Dental providers have been recently involved in immunization practices in some States, including the HPV vaccine [16]. However, there is a lack in uniformity in HPV-related curricula. As such, having an online educational intervention to improve HPV education in dental schools could potentially improve HPV vaccination rates. Dental providers have a unique opportunity in regularly seeing patients, especially adolescents, for their routine dental visits and therefore could recommend the HPV vaccine and educate their patients and patients’ parents on the association between high-risk HPV infections and cancer.

The strengths of the study include the inclusion of two large medical and dental schools. This is one of the first studies to look at both medical and dental students and compared respective curricula. In the era of health sciences education that highlights the benefit of interdisciplinary education, this study highlights the future potential for bringing medical and dental students together in HPV education initiatives. The intervention was effective in improving knowledge and willingness to recommend with relatively short time commitment from the participant and is easily implemented in other settings as it is administered online.

There were some limitations with the study. Even though this study was conducted at two large US medical and dental schools, we included a relatively a small sample, and therefore, the results may not be generalizable to all other medical and dental trainees in the country. In the future, we plan to include more dental and medical schools from other States, which will make the results more representative of the current educational scenario on HPV. In addition, the participation in the study was voluntary, and this could have introduced a selection bias for trainees with greater interest in or better baseline knowledge about HPV and HPV vaccination.

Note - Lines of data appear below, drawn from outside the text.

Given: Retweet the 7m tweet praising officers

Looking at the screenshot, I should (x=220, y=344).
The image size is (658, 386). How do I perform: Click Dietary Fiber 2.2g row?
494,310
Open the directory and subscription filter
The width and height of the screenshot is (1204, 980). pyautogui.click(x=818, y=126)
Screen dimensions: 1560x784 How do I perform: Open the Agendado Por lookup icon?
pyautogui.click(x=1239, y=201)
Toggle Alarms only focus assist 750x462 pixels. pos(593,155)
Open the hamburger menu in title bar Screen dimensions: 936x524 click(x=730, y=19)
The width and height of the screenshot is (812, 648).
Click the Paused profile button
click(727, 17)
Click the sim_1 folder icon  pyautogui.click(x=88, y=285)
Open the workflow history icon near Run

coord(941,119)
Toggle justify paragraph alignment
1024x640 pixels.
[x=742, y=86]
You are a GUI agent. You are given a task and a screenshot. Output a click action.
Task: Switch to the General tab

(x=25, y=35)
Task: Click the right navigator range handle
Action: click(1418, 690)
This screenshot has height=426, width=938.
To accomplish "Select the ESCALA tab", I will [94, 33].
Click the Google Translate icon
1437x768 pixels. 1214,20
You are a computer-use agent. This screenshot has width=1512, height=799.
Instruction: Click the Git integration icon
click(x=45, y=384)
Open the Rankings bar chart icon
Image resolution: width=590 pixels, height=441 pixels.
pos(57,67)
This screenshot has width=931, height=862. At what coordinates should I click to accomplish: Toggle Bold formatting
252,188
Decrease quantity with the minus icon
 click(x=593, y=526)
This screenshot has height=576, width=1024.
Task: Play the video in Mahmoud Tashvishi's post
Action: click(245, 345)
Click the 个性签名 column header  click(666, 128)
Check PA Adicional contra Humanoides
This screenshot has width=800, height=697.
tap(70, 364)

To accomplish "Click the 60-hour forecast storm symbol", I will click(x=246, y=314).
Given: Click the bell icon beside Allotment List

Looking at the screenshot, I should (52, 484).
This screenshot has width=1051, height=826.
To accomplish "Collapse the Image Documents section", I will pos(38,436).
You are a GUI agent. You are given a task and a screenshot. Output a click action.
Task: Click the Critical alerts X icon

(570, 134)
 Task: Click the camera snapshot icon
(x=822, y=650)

The study design did not include control group or randomization and therefore we were limited by the extent to which we could extrapolate our conclusions from the results. Without a control group, all participants received the educational intervention and might be subjected to response bias, especially to survey questions in Table 3. Finally, our online intervention did not improve knowledge on who should receive the HPV vaccine among participants. Therefore, we plan on modifying the current online intervention to improve this gap. Future studies should also consider vaccine recommendation techniques, especially for vaccine hesitant parents and patients.

In summary, we found that our proposed online intervention tailored to dental and medical trainees improved baseline HPV and HPV vaccine knowledge and the attitudes towards recommending HPV vaccines to patients. Distance education with synchronic or asynchronous technologies has become common during the recent COVID-19 pandemic. Therefore, the proposed online tool could be easily adopted to train future healthcare providers and to effectively disseminate HPV-related information and improve current HPV vaccination practices.